Given my obsession with The Work, this is something of real interest to me. I’m a huge Fingerpaint fan – their offices are beautiful, their work is lovely, and they are great members of the greater Saratoga Springs community. I can see their office from my perch at Sharatoga even!

I think that Jason and I fundamentally agree – life has to be about more than The Work, and the only way that you’re going to find meaning in your life outside of work alone is by pursuing some kind of balance. He says;

Work hard at work but be smart about it and then leave it there.

and

When you’re done you’re done. Go home. Turn it off.
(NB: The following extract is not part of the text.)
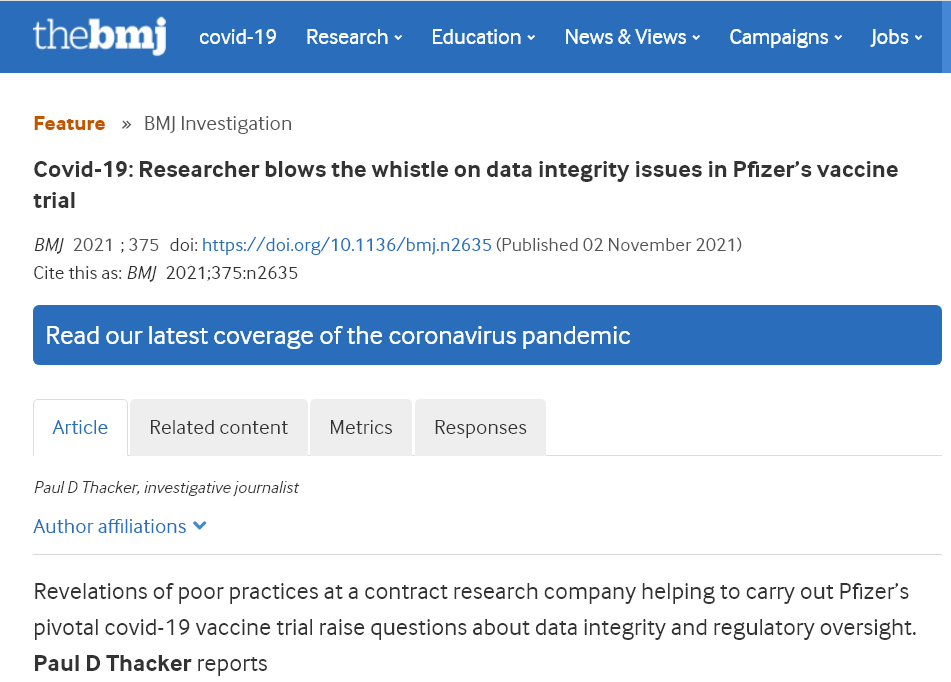Expand the Research dropdown chevron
These sound like the kind of things you’d hear from a man who was a strong proponent of finding a work life balance, right? Someone who really believes in keeping work at work. Interestingly, Jason tells us that we should look instead to abandon the idea of a work life balance;

Because no matter how hard you plan, you will never achieve “balance.” You will always regret not spending enough time with your significant other or your kids, or seeing friends or family members. I believe this is something called human nature.

I think this might be where we split in our thinking. I don’t think living without regret and having a job you love are mutually exclusive, and I think that finding some sort of balance between what you do for a living and what you do that really rings your bell is a huge piece of a fulfilling life. If you’re lucky enough to have a job that also helps fulfill you in non-bill-paying ways, even better.

If your work environment is causing you to miss things you’d rather not miss, important things like family events, things that you will regret? That’s either an unhealthy work environment or you have an unhealthy relationship with it. You should find a solution either way.

Leave work at work, definitely. Live in the moment, absolutely. But don’t think for a moment that you need to accept missing out on things that are important to you* – that’s not accepting a brave new world, that’s holding on to The Old Ways.

I’d recommend keeping an eye on this tenuous balance, and protecting it with vigilance and vigor. This is your only life, after all, and work is just work.

 

* – Kids recitals, not Warped Tour dates. Unless you’re playing in the Warped Tour, then that’s pretty cool actually.